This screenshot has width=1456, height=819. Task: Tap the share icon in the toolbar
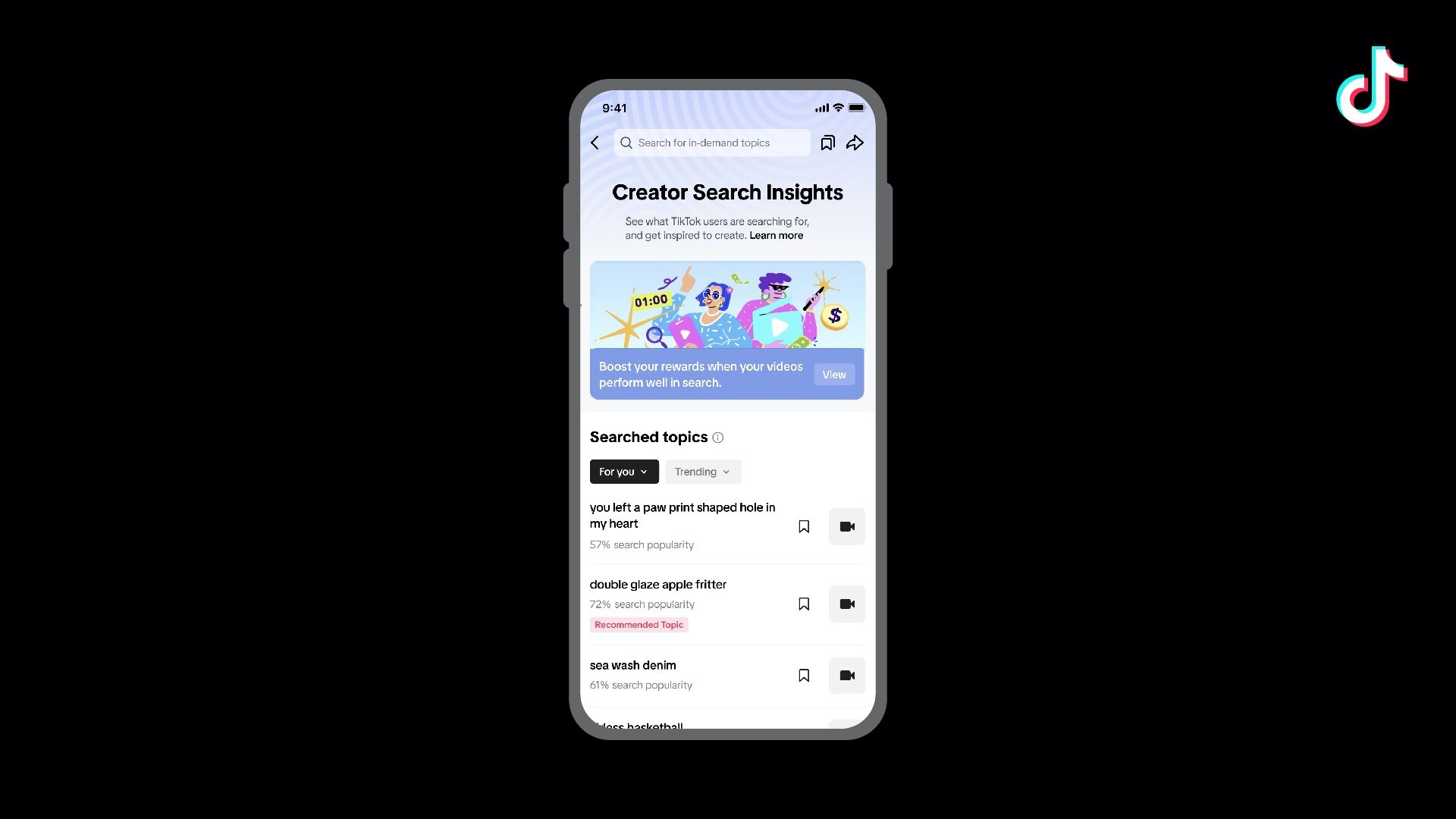point(855,142)
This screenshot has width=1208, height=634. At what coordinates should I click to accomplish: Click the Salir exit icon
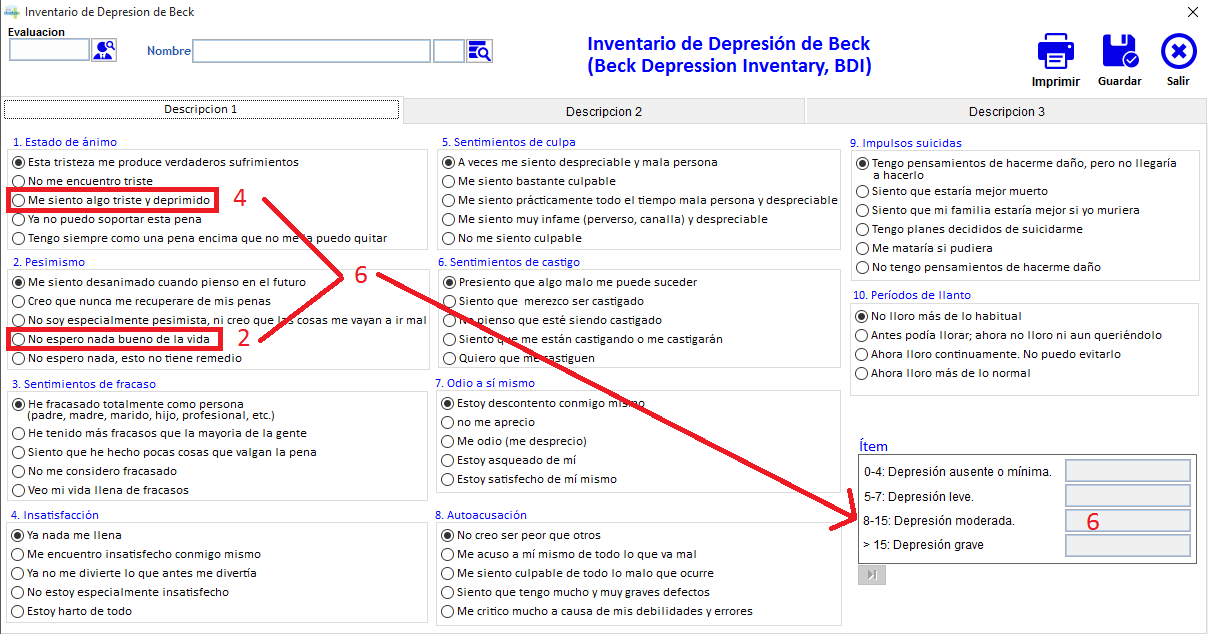click(x=1178, y=52)
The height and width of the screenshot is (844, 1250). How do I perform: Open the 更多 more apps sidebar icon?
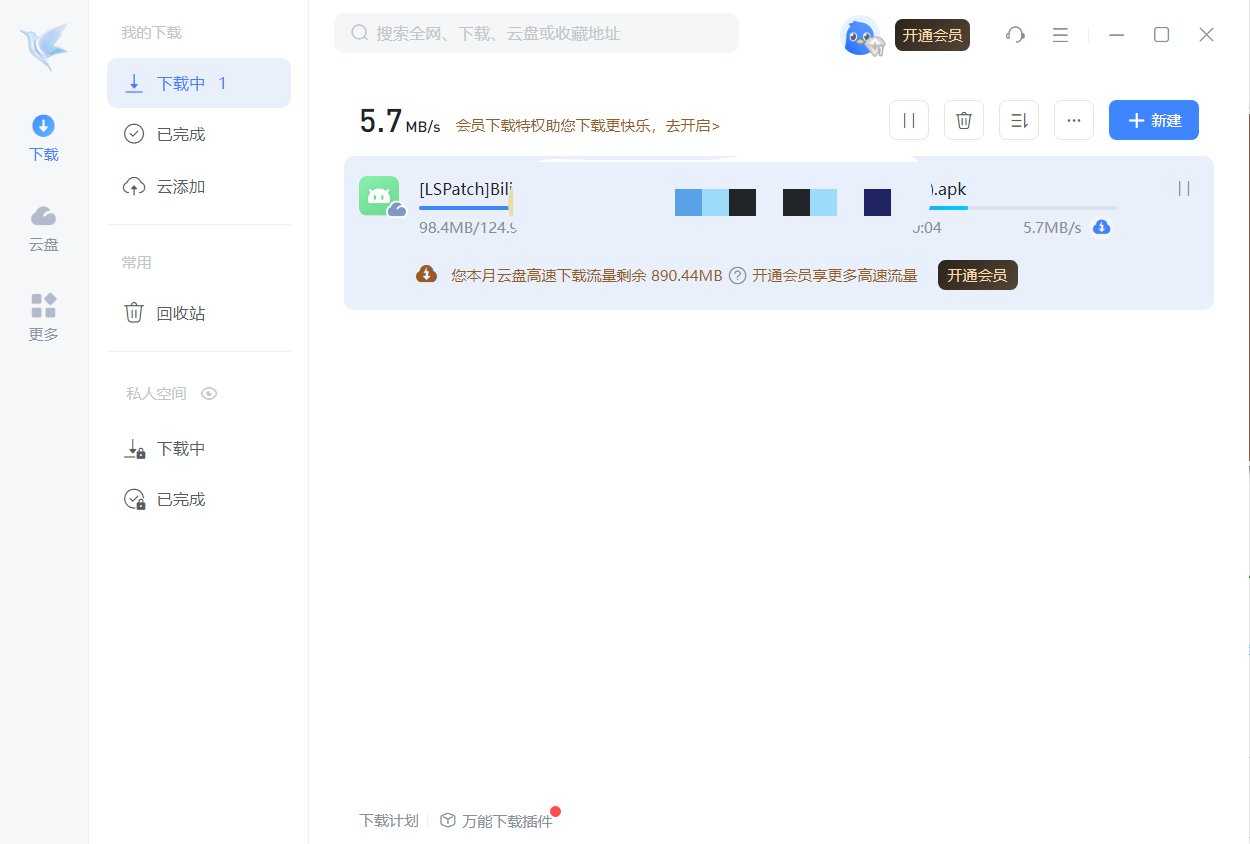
-------
■ **Problem details**: Write out all the items above again, swapping every "screenshot" for "image" and keeping everything else the same. Leave the pictures out.

■ **Written reply**:
This image has width=1456, height=819. Task: Tap the share icon in the toolbar
point(855,142)
This image has width=1208, height=634. At what coordinates should I click to accomplish: Click the Salir exit icon
click(x=1178, y=52)
The height and width of the image is (844, 1250). How do I perform: Open the 更多 more apps sidebar icon?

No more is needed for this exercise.